What the task requires
Report every line of the items below that contains the word "link", and copy each such line in full.

Recorded data
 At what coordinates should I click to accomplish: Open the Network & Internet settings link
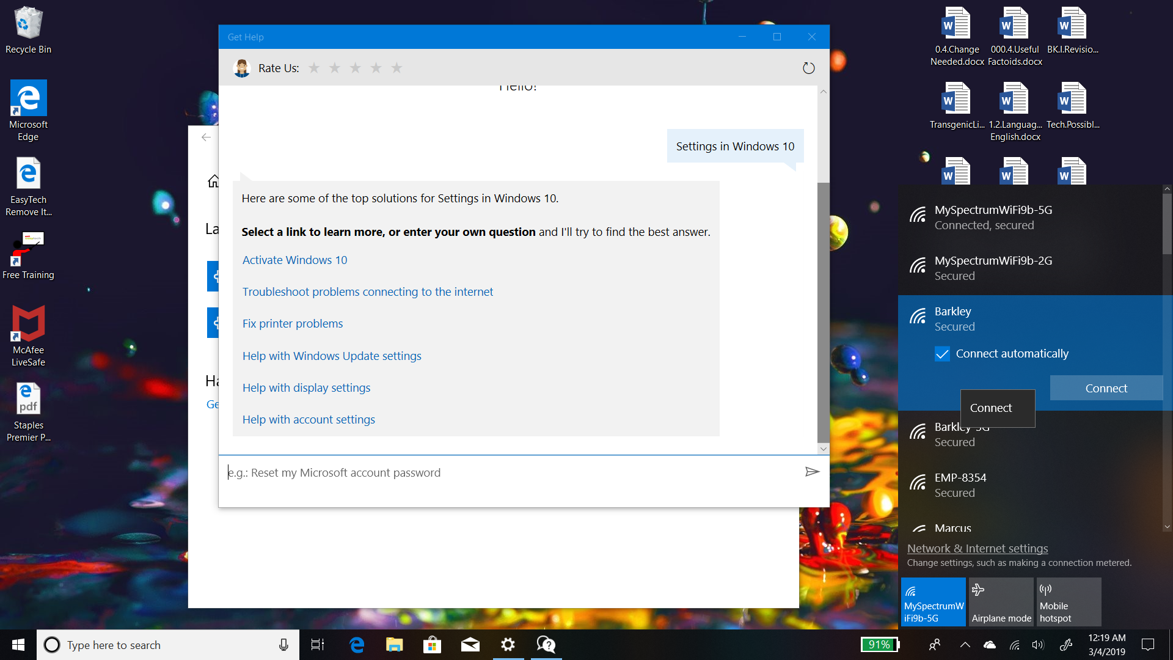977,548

---

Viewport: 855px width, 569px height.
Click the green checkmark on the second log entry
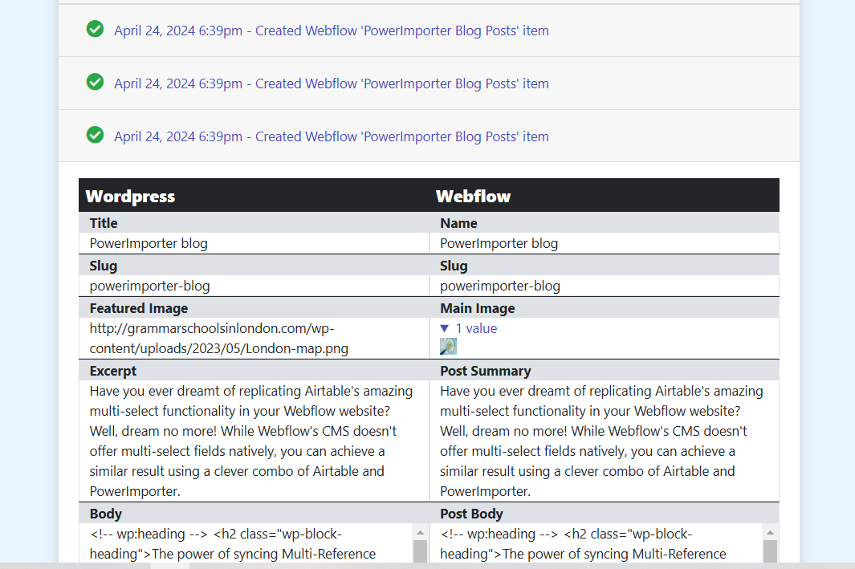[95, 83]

Final result
 At what coordinates should I click to accomplish: Open the Network & Internet settings link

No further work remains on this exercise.